Before diving in, let’s agree on a definition of a VC fund. Venture capital is a subset of private equity and is similar to a private equity firm or a hedge fund, in which a pooled investment fund raises capital from multiple investors (limited partners) to source investment opportunities.
In contrast to PE or hedge funds, VC funds invest in private, early-stage startup companies with high growth potential in exchange for equity in those companies. The goal of a VC investment is to make a profit for investors when the company exits through an IPO, merger, or acquisition.
Many new managers underestimate how long it takes to establish a reputation in the market. The early years are often filled with heavy networking, education, and proving to LPs that you can consistently evaluate risk and identify winners. These foundational steps are just as important as raising capital.
Venture capitalists, or general partners (GPs), are invested in the fund and typically play active roles in their portfolio companies, serving on boards, providing strategic advice, making introductions, and helping secure additional financing.
Fund sizes vary from a few million dollars ($5-$15 MM) for a small fund doing pre-seed investments to several hundred million for later-stage growth funds backed by institutional investors.
If you are raising a small fund, keep in mind that management fees will be limited. Early fund managers must stay lean, automate workflows, and rely heavily on efficient deal management tools.
Setting up a fund may vary depending on the investment stage, the sector or industry, and the performance objectives for its portfolio companies. Full-time GPs typically require between $20 MM and $40 MM per head in fund size to cover salaries and expenses, assuming a 2% management fee.
This article will help emerging fund managers understand the VC business model, set up the management company, and raise capital for their venture capital fund.
Build a Track Record or Have a Competitive Advantage
You’ll have a tough time finding limited partners willing to invest their money if you don’t have a track record of successful investing.
Even a modest track record: angel investments, syndicate participation, or experience at a startup signals to LPs that you understand venture mechanics, cap tables, and founder psychology. More importantly, it shows that you have already built a pattern-recognition framework.

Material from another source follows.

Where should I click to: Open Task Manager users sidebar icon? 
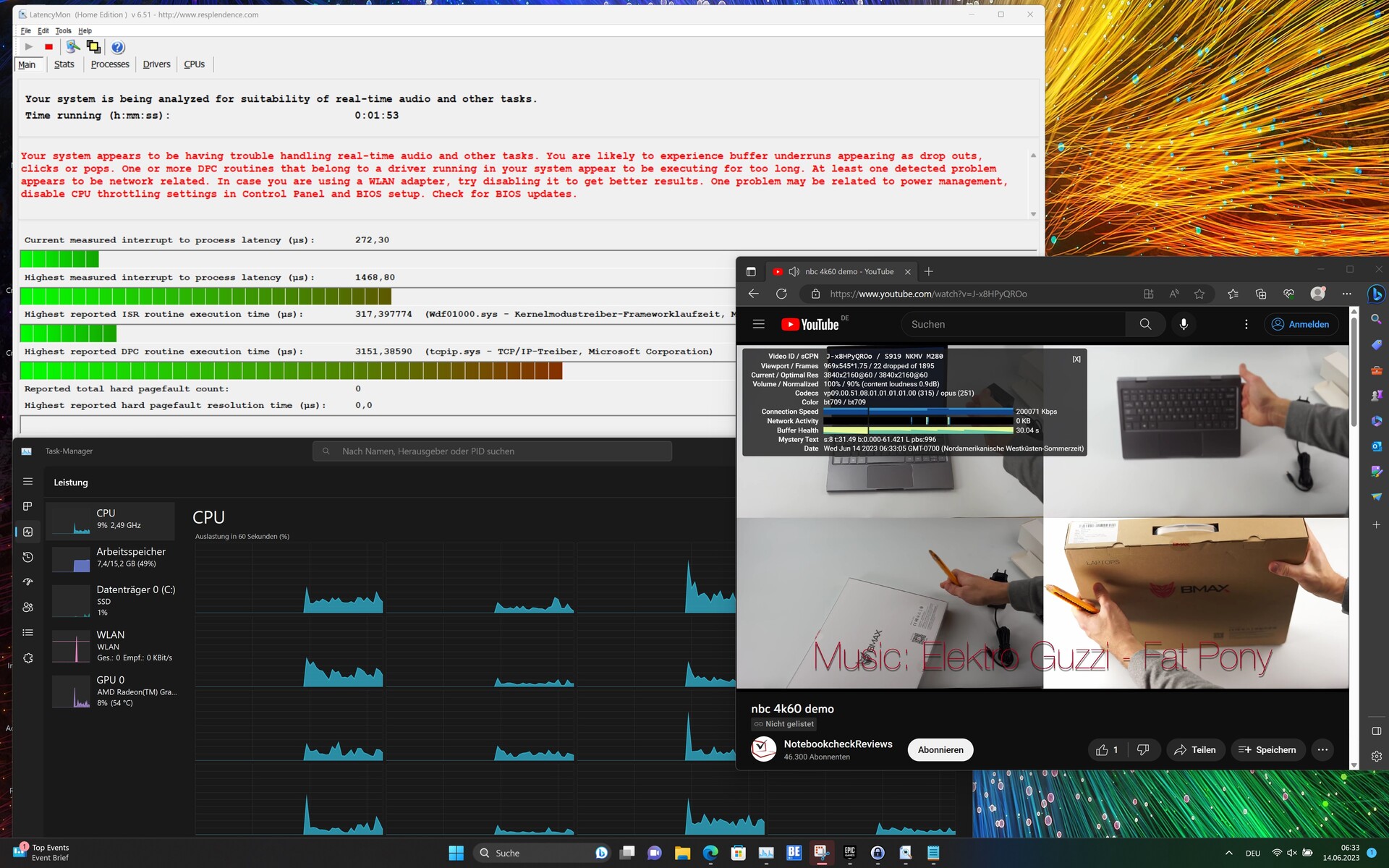[27, 608]
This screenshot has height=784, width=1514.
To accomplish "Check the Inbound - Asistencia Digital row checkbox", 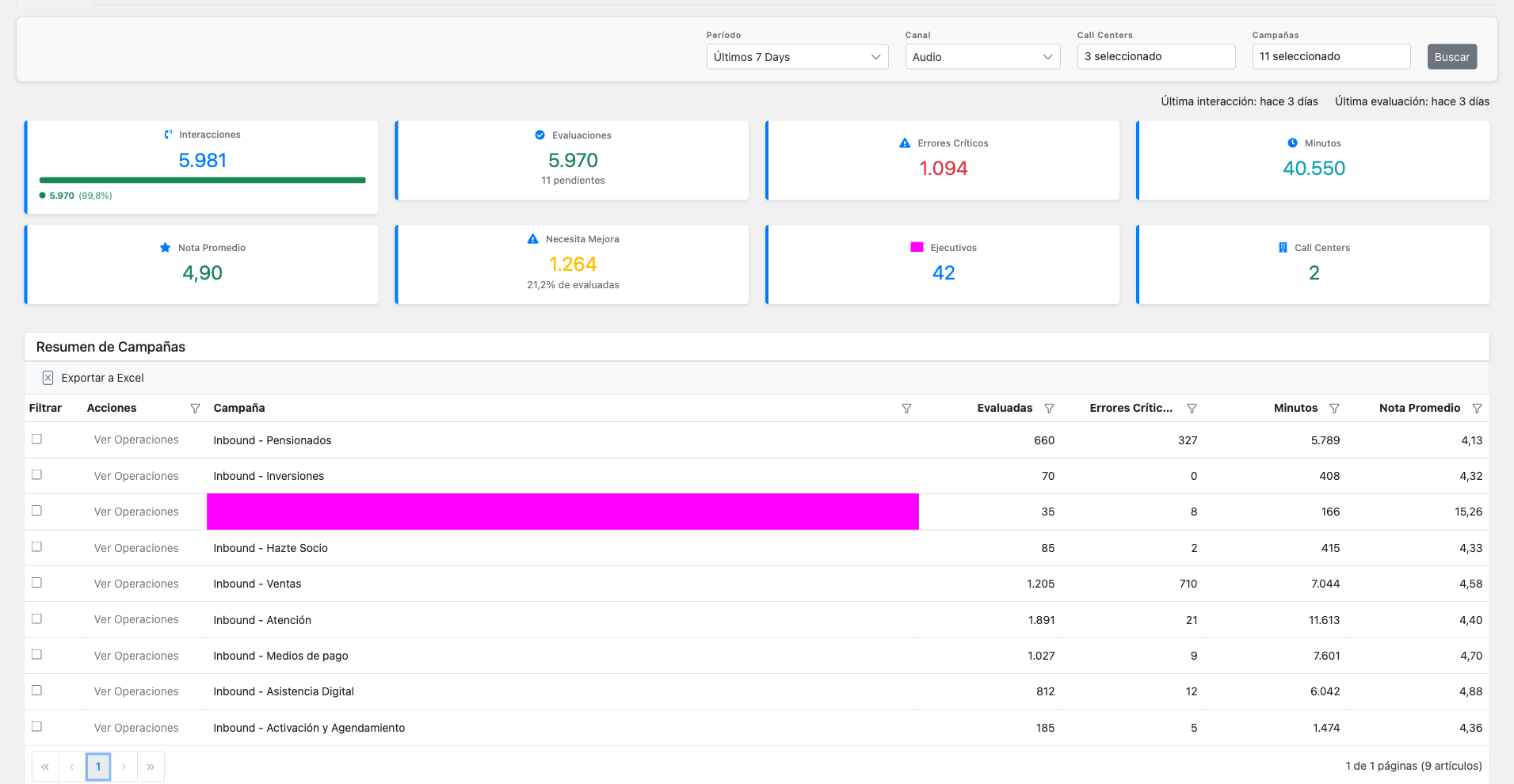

So, before launching a VC fund and reviewing pitch decks and business plans, it’s crucial to spend some time in the venture capital ecosystem or investing your own money as an angel investor, giving you the chance to learn the processes and how to provide value for your LPs and portfolio companies.
This is also where you’ll develop your network. Connections are critical in venture capital. There’s no point in starting a VC fund unless you are exceptionally well-connected and have experience working at a successful venture capital fund or angel investing.
If you are an operator (former entrepreneur, executive, or subject-matter expert) who can provide hands-on guidance or mentorship and leverage your professional networks to fundraise and help early-stage founders, we recommend partnering with a “financial” VC or someone with a track record of putting institutional capital to work.
In some cases, a VC without a “brand” works with one who has a personal audience, such as a large LinkedIn following. You might have money, but you need someone with knowledge and connections, or the other way around. The point is that it’s often wise to find a partner to start your VC fund who brings a complementary skill or experience to the firm.
As a General Partner, you are expected to “have skin in the game” by contributing to your fund, ensuring you and your partners have a strong interest in the fund’s success. On average, GPs contribute around 2-5% of the fund’s total size with their own money.
If you are raising $50MM for your new fund, you and your partners should personally contribute between $1MM and $2.5MM. If you and your partners are not high-net-worth individuals and don’t have the liquidity to write those initial checks, there are still multiple ways to launch your venture capital firm.
Define Your Investment Thesis
The venture capital industry is small, tight-knit, and very competitive. To convince LPs and potential companies to take you seriously, you’ll need to bring something new to the table regarding your investing strategy. Developing an investment thesis helps you define your brand and serves as a key resource for fundraising for your fund.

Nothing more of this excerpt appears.